Dad never encouraged my artwork. Mom was the one who taught me to love art even though she wasn’t around for long. We would spend afternoon after afternoon, just sitting at the kitchen table drawing. 

A table stands next to the bed, the baby blue lampshade still smattered with little birds.

I walk over to my wardrobe and open the cupboard. I laugh out loud. “You didn’t take the pictures down?”

“Huh?” Seth comes up behind me and gasps in shock.

I turn around and grin at him. “You were such a cutie! I remember your mom gave me these to stick up!”

I smile fondly at the collage of pictures of our childhood all over the inside doors of my wardrobe. I point out the picture of Seth and me, his arm slung over my shoulder, both of us grinning our heads off, soaking wet, next to the pool.

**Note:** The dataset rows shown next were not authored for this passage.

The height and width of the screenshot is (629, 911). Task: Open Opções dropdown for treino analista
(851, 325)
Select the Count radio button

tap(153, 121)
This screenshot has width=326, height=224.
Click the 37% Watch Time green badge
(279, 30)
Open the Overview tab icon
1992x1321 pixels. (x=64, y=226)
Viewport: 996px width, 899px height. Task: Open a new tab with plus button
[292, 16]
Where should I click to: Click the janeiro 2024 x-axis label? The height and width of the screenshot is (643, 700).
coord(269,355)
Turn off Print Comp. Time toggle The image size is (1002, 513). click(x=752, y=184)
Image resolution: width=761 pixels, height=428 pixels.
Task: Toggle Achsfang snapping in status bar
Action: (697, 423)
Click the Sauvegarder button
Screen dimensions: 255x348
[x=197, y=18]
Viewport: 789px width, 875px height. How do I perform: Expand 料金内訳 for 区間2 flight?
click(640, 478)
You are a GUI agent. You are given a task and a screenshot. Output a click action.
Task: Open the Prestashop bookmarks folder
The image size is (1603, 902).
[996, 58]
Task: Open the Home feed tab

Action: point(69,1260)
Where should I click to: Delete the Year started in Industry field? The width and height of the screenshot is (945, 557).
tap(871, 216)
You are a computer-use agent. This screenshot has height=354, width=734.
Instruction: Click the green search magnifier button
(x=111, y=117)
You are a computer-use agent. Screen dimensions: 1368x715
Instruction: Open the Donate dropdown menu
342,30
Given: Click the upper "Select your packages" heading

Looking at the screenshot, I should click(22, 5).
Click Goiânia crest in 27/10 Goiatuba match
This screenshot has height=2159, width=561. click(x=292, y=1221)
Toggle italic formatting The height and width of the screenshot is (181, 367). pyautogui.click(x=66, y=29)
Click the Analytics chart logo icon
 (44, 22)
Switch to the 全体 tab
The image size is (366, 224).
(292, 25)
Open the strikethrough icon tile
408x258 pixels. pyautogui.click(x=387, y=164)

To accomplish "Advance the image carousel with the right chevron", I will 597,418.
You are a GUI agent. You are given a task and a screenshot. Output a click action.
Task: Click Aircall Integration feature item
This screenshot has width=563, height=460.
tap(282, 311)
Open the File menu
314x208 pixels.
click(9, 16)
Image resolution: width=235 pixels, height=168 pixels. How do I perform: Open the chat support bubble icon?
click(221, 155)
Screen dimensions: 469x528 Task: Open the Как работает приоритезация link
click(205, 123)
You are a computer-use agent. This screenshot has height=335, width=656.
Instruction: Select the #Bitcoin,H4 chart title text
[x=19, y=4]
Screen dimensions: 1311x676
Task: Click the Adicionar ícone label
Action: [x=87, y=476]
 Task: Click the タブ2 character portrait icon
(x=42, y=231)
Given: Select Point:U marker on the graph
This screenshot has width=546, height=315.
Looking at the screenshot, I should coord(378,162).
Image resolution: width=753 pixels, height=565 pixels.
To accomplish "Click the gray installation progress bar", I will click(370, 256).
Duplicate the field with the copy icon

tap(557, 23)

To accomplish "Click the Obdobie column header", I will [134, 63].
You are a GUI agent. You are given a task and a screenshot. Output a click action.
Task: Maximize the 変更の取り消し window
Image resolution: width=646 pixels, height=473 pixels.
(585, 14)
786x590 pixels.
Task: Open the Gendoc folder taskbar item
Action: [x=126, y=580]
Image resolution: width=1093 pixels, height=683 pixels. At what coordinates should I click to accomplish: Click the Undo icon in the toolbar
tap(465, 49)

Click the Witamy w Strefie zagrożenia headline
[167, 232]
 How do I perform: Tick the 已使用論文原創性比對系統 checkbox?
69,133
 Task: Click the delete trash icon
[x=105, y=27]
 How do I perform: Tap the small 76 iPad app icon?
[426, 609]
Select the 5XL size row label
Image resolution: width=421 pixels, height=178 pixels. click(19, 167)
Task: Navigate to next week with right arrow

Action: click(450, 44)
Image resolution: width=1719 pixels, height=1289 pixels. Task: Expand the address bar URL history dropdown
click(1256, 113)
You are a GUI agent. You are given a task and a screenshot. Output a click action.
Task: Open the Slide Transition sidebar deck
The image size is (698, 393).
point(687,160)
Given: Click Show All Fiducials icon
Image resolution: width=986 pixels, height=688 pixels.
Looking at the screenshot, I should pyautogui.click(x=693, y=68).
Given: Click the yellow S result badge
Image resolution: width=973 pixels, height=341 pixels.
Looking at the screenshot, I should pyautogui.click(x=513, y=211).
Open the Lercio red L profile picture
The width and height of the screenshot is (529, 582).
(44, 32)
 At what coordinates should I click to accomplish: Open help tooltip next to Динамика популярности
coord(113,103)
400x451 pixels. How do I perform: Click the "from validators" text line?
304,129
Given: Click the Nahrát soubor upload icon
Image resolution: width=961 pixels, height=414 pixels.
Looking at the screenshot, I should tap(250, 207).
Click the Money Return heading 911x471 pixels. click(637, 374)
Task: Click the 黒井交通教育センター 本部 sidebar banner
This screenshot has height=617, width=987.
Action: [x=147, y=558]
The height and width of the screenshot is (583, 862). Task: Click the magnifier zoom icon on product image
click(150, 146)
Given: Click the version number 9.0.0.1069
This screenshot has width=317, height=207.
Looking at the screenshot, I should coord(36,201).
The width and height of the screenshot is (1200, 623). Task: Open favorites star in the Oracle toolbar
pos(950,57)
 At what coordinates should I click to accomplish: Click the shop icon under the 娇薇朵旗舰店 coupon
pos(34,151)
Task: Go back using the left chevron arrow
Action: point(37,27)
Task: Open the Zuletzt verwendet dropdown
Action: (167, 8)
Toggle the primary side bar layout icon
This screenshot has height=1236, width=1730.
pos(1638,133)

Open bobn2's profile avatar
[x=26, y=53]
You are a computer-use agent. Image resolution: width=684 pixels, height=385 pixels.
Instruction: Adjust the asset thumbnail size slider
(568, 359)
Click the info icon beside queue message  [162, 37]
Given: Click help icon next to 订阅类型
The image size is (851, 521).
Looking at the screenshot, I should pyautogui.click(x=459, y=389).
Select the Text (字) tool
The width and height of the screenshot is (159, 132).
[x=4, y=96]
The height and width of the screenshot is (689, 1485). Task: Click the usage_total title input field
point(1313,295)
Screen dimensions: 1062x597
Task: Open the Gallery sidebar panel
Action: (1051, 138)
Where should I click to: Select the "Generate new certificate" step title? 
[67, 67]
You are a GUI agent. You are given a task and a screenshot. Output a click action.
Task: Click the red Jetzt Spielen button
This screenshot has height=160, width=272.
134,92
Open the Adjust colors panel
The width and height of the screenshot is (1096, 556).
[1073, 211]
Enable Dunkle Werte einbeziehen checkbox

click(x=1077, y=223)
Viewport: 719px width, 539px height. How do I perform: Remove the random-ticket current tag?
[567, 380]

When I was 4 years old Jake told me that the pool cleaners were really sea creatures that ate little girls. After that I refused to get into the pool or tell anyone why I was scared. I would sit and sulk on the deck chairs by myself while I watched everyone jump in and have fun. They were boys, it wasn’t like they were going to be eaten. After a while Seth got sick of me moping around and just dumped me unceremoniously in the pool.  At first I tried to swim to the side and climb out but Seth had dragged me to the middle and refused let go of my arm. Once I realized he wasn’t going to let me go panic replaced my anger and I’d clung to him waiting for pool cleaner to gobble me up. I could feel my t-shirt and shorts that I still had on, becoming heavier as they soaked up the water, giving me the sensation that I was being pulled down. I really thought I was going to die that day.

  

“You really gave Jake hell that time when you found out that the pool cleaner does exactly what its name suggests. Clean.” Seth teases. 

“Shut up,” I grumble as I survey the rest of the pictures. There’s one of Jake and Wes with their arms around a very uncomfortable looking me when we were 9, me and Chace dressed up in our mom’s clothes, Dylan asleep with a bad make-up job – credit going to me, Zach and me at the beach with my mom holding us up in the surf, her beautiful blonde hair fluttering in the wind, her deep brown eyes, alive with laughter… There are so many photo’s, each one a reminder of days that will never happen again.